Learning to Ski: Well, trying to.

Sumir The Seeker
Future Travel
Published in
5 min readApr 2, 2017
Devil’s Head, Wisconsin.

For the Life of me, I can’t ski. Believe me I’ve tried. Try and try and try again until you succeed, right? Wrong! Believe me I’ve tried.

My first visit ever to a place where it snowed, was to New Philadelphia, Ohio, USA. That was back in ’78 as a Rotary Exchange Student. I loved the snow, it was a totally new experience.

In India, where I’m from, it only snows way up north in Kashmir, and I’ve never been to Kashmir. I’ve traveled the world, but never been to Kashmir, one of the most beautiful tourist destinations in India.

So when I saw snow for the first time, I think I actually touched it to feel it. I even tasted it.

Even though I entered the US for the first time, and exited during the winter, thereby experiencing two winters in the US, I never got a chance to ski or then, maybe I just didn’t try or couldn’t afford it as a Rotary Exchange Student. I forget which it was, ’78 is way back.

The next time I saw snow, was about seven years later, again visiting the US for a couple of weeks on business, again in winter, but once again no skiing. This time it was certainly not about the money. I just didn’t.

I skid a car off the frozen freeway when driving back from a date with Gwen Lahmers and had to be winched out back in ’83 I think, but I guess that won’t count.

I then moved to Chicago when I was with HSBC and this time I couldn’t not ski, and so we made plans. We went to the Devil’s Head Resort up in Wisconsin somewhere around Christmas or New Year of 2006 I think. It wasn’t snowing yet, but was expected to. It snowed just a little, but not nearly enough to get the ski slopes going. Or so I thought. I was then told that they would spray artificial snow to top up what had fallen. Artificial snow! Wow, this was something new. Learn something new every day I guess.

I had Marianna as the instructor, and as patient as she was, I couldn’t get the hang of it! I don’t know why. I am and always have been very athletic…tennis, squash, cricket, running, cycling, but mostly tennis and cycling. To add to that list, I was one fiend on a pair of roller skates, so balance, and hand-eye coordination were certainly not the challenges. But skiing and I didn’t get on too well.

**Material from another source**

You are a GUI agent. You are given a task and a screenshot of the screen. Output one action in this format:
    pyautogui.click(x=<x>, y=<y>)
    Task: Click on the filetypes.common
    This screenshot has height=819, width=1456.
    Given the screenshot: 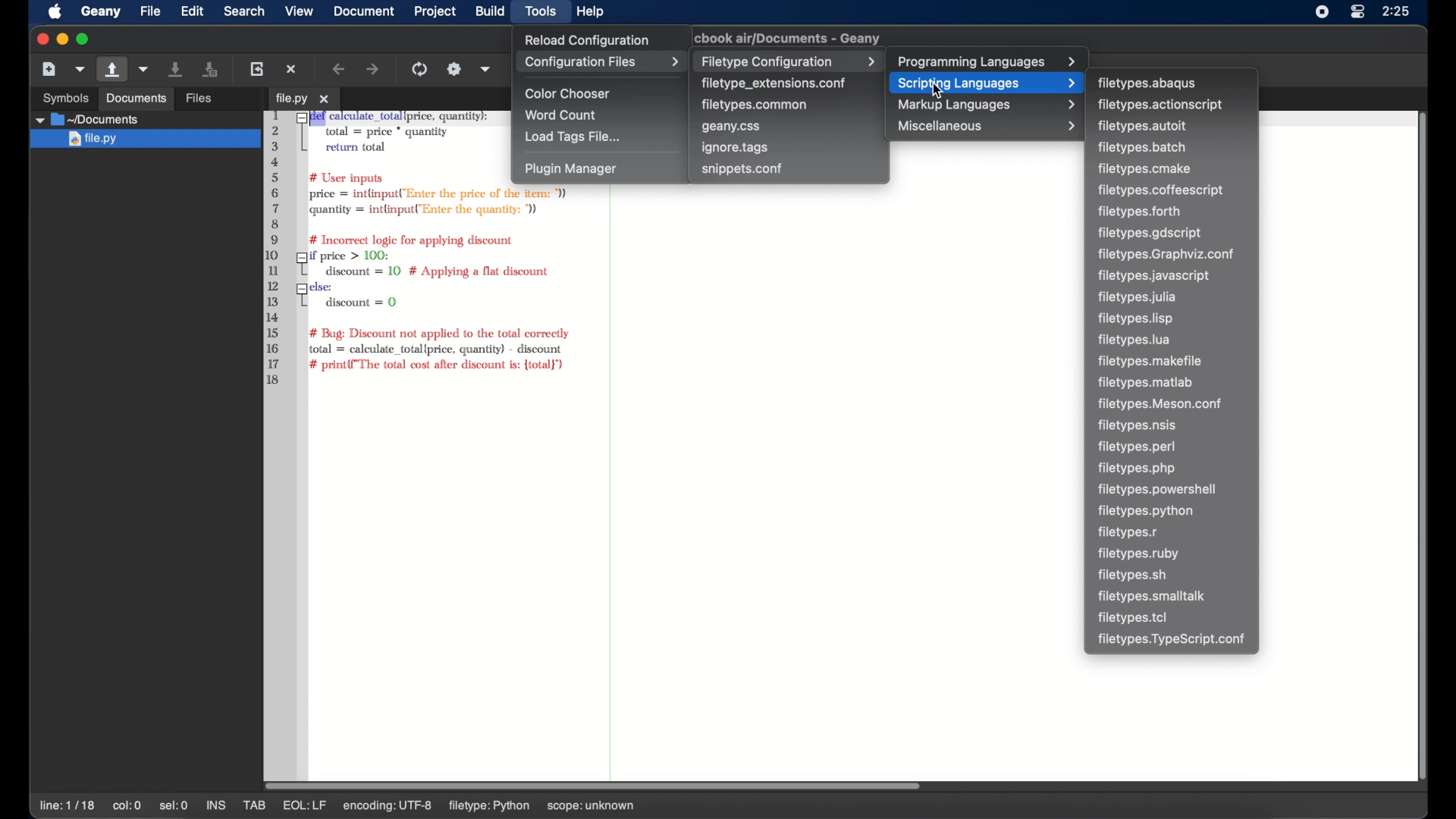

I fell so many times on the baby slope with barely any incline that it was embarrassing, and when Marianna was bending over in splits, I got angry. To the point that I asked her to leave and vowed that I will master this damn sport by hook or by crook. To be fair to her, at first she just smiled at my spills, then as the spills got even more bizarre, she may have chuckled a bit, and I guess after a while she just couldn’t bother to be polite anymore, and just had to laugh. Don’t blame her. At that point I was in the moment and was really pissed, but I can well imagine, what a funny sight this must have been..a grown man falling like it was the newest cool thing to do.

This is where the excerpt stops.